◆ What this task involves:
The complete set of records should be given again verbatim.

• • • • •

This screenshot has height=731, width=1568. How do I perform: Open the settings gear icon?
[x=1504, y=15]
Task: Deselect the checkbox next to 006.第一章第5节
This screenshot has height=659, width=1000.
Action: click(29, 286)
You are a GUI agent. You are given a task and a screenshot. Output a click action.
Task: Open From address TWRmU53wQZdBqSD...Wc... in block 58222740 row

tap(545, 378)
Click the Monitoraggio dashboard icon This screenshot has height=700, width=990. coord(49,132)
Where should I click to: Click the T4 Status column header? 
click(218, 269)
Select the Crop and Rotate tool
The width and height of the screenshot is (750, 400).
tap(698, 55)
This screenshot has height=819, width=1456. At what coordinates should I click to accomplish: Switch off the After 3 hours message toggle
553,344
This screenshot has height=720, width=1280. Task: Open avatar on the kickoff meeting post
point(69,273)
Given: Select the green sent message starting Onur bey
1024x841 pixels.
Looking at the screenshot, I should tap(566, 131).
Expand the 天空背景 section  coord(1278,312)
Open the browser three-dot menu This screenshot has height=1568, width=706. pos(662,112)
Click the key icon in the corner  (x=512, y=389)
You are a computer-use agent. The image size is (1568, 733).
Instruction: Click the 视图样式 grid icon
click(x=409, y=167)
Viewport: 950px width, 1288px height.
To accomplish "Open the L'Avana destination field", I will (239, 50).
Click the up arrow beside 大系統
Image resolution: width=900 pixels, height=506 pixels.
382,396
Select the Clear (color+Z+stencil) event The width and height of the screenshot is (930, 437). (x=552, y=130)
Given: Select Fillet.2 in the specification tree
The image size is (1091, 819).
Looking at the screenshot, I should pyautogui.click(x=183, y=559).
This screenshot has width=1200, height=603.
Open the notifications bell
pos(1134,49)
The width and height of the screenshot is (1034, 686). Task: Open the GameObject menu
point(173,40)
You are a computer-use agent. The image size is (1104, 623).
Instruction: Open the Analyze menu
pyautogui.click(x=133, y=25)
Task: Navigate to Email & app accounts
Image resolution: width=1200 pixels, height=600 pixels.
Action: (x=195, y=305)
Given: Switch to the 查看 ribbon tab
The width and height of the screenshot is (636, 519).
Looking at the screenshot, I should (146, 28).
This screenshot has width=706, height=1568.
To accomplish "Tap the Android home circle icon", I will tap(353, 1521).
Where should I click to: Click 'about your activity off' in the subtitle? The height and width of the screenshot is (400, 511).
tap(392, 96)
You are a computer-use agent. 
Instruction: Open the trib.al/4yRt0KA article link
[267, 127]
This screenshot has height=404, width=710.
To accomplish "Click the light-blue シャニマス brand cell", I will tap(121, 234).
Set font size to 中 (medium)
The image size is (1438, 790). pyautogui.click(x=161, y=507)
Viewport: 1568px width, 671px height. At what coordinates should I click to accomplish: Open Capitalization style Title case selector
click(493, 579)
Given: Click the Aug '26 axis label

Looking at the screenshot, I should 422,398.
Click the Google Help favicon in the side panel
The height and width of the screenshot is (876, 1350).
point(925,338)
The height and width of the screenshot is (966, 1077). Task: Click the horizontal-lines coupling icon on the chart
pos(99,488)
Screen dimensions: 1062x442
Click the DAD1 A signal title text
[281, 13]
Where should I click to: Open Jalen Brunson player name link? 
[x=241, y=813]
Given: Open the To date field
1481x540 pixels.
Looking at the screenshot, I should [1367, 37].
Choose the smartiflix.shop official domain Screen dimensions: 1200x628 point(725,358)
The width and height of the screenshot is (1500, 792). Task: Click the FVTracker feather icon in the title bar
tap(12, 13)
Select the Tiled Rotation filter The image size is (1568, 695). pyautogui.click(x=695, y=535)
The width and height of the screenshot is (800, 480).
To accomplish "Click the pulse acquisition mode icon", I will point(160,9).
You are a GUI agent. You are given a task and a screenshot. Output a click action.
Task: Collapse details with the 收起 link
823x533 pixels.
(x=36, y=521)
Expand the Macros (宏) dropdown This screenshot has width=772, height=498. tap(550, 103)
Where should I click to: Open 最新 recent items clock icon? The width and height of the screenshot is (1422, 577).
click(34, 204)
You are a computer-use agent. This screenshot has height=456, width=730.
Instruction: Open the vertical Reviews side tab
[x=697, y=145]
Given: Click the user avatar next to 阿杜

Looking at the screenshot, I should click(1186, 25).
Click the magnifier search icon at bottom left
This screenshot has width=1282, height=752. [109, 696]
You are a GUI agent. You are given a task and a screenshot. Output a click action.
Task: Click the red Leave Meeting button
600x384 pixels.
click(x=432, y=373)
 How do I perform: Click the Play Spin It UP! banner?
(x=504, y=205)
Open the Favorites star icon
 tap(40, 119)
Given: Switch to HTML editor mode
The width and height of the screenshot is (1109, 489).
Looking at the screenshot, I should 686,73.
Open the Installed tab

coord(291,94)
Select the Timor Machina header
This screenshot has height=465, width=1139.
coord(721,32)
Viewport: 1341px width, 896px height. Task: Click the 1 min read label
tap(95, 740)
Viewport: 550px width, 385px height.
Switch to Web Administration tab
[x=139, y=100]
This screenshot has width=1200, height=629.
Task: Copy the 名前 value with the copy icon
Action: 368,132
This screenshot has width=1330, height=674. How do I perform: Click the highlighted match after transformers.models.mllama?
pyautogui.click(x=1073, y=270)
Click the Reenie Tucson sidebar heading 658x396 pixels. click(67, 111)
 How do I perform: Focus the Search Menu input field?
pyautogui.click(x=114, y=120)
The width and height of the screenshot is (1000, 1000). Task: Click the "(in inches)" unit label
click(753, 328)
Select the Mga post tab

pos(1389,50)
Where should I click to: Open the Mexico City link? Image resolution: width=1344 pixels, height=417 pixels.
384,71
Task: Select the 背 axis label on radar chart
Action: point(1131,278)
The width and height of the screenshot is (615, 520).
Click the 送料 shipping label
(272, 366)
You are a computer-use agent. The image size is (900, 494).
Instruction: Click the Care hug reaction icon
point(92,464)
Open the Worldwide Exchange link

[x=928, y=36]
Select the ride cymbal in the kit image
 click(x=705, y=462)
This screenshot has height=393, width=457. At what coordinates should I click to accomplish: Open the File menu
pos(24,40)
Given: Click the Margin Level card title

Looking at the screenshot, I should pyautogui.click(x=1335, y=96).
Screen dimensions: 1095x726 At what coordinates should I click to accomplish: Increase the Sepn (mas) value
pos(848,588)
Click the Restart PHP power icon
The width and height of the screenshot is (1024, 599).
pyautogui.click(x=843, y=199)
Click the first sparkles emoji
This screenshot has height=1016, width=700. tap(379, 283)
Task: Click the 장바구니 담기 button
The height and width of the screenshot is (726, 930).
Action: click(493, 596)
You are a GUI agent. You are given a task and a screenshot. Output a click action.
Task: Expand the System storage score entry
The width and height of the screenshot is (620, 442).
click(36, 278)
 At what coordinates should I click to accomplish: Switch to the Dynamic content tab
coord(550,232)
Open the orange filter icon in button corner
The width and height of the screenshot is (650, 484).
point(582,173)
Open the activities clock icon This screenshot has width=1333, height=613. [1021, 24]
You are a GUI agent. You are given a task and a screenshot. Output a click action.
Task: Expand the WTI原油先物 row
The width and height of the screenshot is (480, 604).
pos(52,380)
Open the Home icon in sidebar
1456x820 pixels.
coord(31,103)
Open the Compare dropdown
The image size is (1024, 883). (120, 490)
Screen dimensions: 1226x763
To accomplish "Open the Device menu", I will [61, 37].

• • • • •

◆ Solution below:
This screenshot has height=731, width=1568. How do I perform: Open the settings gear icon?
[x=1504, y=15]
Task: Deselect the checkbox next to 006.第一章第5节
This screenshot has height=659, width=1000.
Action: click(29, 286)
You are a GUI agent. You are given a task and a screenshot. Output a click action.
Task: Open From address TWRmU53wQZdBqSD...Wc... in block 58222740 row

tap(545, 378)
Click the Monitoraggio dashboard icon This screenshot has height=700, width=990. coord(49,132)
Where should I click to: Click the T4 Status column header? 
click(218, 269)
Select the Crop and Rotate tool
The width and height of the screenshot is (750, 400).
tap(698, 55)
This screenshot has height=819, width=1456. At what coordinates should I click to accomplish: Switch off the After 3 hours message toggle
553,344
This screenshot has height=720, width=1280. Task: Open avatar on the kickoff meeting post
point(69,273)
Given: Select the green sent message starting Onur bey
1024x841 pixels.
Looking at the screenshot, I should tap(566, 131).
Expand the 天空背景 section  coord(1278,312)
Open the browser three-dot menu This screenshot has height=1568, width=706. pos(662,112)
Click the key icon in the corner  (x=512, y=389)
You are a computer-use agent. The image size is (1568, 733).
Instruction: Click the 视图样式 grid icon
click(x=409, y=167)
Viewport: 950px width, 1288px height.
To accomplish "Open the L'Avana destination field", I will (239, 50).
Click the up arrow beside 大系統
Image resolution: width=900 pixels, height=506 pixels.
382,396
Select the Clear (color+Z+stencil) event The width and height of the screenshot is (930, 437). (x=552, y=130)
Given: Select Fillet.2 in the specification tree
The image size is (1091, 819).
Looking at the screenshot, I should pyautogui.click(x=183, y=559).
This screenshot has width=1200, height=603.
Open the notifications bell
pos(1134,49)
The width and height of the screenshot is (1034, 686). Task: Open the GameObject menu
point(173,40)
You are a computer-use agent. The image size is (1104, 623).
Instruction: Open the Analyze menu
pyautogui.click(x=133, y=25)
Task: Navigate to Email & app accounts
Image resolution: width=1200 pixels, height=600 pixels.
Action: (x=195, y=305)
Given: Switch to the 查看 ribbon tab
The width and height of the screenshot is (636, 519).
Looking at the screenshot, I should (146, 28).
This screenshot has width=706, height=1568.
To accomplish "Tap the Android home circle icon", I will tap(353, 1521).
Where should I click to: Click 'about your activity off' in the subtitle? The height and width of the screenshot is (400, 511).
tap(392, 96)
You are a computer-use agent. 
Instruction: Open the trib.al/4yRt0KA article link
[267, 127]
This screenshot has height=404, width=710.
To accomplish "Click the light-blue シャニマス brand cell", I will tap(121, 234).
Set font size to 中 (medium)
The image size is (1438, 790). pyautogui.click(x=161, y=507)
Viewport: 1568px width, 671px height. At what coordinates should I click to accomplish: Open Capitalization style Title case selector
click(493, 579)
Given: Click the Aug '26 axis label

Looking at the screenshot, I should 422,398.
Click the Google Help favicon in the side panel
The height and width of the screenshot is (876, 1350).
point(925,338)
The height and width of the screenshot is (966, 1077). Task: Click the horizontal-lines coupling icon on the chart
pos(99,488)
Screen dimensions: 1062x442
Click the DAD1 A signal title text
[281, 13]
Where should I click to: Open Jalen Brunson player name link? 
[x=241, y=813]
Given: Open the To date field
1481x540 pixels.
Looking at the screenshot, I should [1367, 37].
Choose the smartiflix.shop official domain Screen dimensions: 1200x628 point(725,358)
The width and height of the screenshot is (1500, 792). Task: Click the FVTracker feather icon in the title bar
tap(12, 13)
Select the Tiled Rotation filter The image size is (1568, 695). pyautogui.click(x=695, y=535)
The width and height of the screenshot is (800, 480).
To accomplish "Click the pulse acquisition mode icon", I will point(160,9).
You are a GUI agent. You are given a task and a screenshot. Output a click action.
Task: Collapse details with the 收起 link
823x533 pixels.
(x=36, y=521)
Expand the Macros (宏) dropdown This screenshot has width=772, height=498. tap(550, 103)
Where should I click to: Open 最新 recent items clock icon? The width and height of the screenshot is (1422, 577).
click(34, 204)
You are a computer-use agent. This screenshot has height=456, width=730.
Instruction: Open the vertical Reviews side tab
[x=697, y=145]
Given: Click the user avatar next to 阿杜

Looking at the screenshot, I should click(1186, 25).
Click the magnifier search icon at bottom left
This screenshot has width=1282, height=752. [109, 696]
You are a GUI agent. You are given a task and a screenshot. Output a click action.
Task: Click the red Leave Meeting button
600x384 pixels.
click(x=432, y=373)
 How do I perform: Click the Play Spin It UP! banner?
(x=504, y=205)
Open the Favorites star icon
 tap(40, 119)
Given: Switch to HTML editor mode
The width and height of the screenshot is (1109, 489).
Looking at the screenshot, I should 686,73.
Open the Installed tab

coord(291,94)
Select the Timor Machina header
This screenshot has height=465, width=1139.
coord(721,32)
Viewport: 1341px width, 896px height. Task: Click the 1 min read label
tap(95, 740)
Viewport: 550px width, 385px height.
Switch to Web Administration tab
[x=139, y=100]
This screenshot has width=1200, height=629.
Task: Copy the 名前 value with the copy icon
Action: 368,132
This screenshot has width=1330, height=674. How do I perform: Click the highlighted match after transformers.models.mllama?
pyautogui.click(x=1073, y=270)
Click the Reenie Tucson sidebar heading 658x396 pixels. click(67, 111)
 How do I perform: Focus the Search Menu input field?
pyautogui.click(x=114, y=120)
The width and height of the screenshot is (1000, 1000). Task: Click the "(in inches)" unit label
click(753, 328)
Select the Mga post tab

pos(1389,50)
Where should I click to: Open the Mexico City link? Image resolution: width=1344 pixels, height=417 pixels.
384,71
Task: Select the 背 axis label on radar chart
Action: point(1131,278)
The width and height of the screenshot is (615, 520).
Click the 送料 shipping label
(272, 366)
You are a computer-use agent. The image size is (900, 494).
Instruction: Click the Care hug reaction icon
point(92,464)
Open the Worldwide Exchange link

[x=928, y=36]
Select the ride cymbal in the kit image
 click(x=705, y=462)
This screenshot has height=393, width=457. At what coordinates should I click to accomplish: Open the File menu
pos(24,40)
Given: Click the Margin Level card title

Looking at the screenshot, I should pyautogui.click(x=1335, y=96).
Screen dimensions: 1095x726 At what coordinates should I click to accomplish: Increase the Sepn (mas) value
pos(848,588)
Click the Restart PHP power icon
The width and height of the screenshot is (1024, 599).
pyautogui.click(x=843, y=199)
Click the first sparkles emoji
This screenshot has height=1016, width=700. tap(379, 283)
Task: Click the 장바구니 담기 button
The height and width of the screenshot is (726, 930).
Action: click(493, 596)
You are a GUI agent. You are given a task and a screenshot. Output a click action.
Task: Expand the System storage score entry
The width and height of the screenshot is (620, 442).
click(36, 278)
 At what coordinates should I click to accomplish: Switch to the Dynamic content tab
coord(550,232)
Open the orange filter icon in button corner
The width and height of the screenshot is (650, 484).
point(582,173)
Open the activities clock icon This screenshot has width=1333, height=613. [1021, 24]
You are a GUI agent. You are given a task and a screenshot. Output a click action.
Task: Expand the WTI原油先物 row
The width and height of the screenshot is (480, 604).
pos(52,380)
Open the Home icon in sidebar
1456x820 pixels.
coord(31,103)
Open the Compare dropdown
The image size is (1024, 883). (120, 490)
Screen dimensions: 1226x763
To accomplish "Open the Device menu", I will [61, 37].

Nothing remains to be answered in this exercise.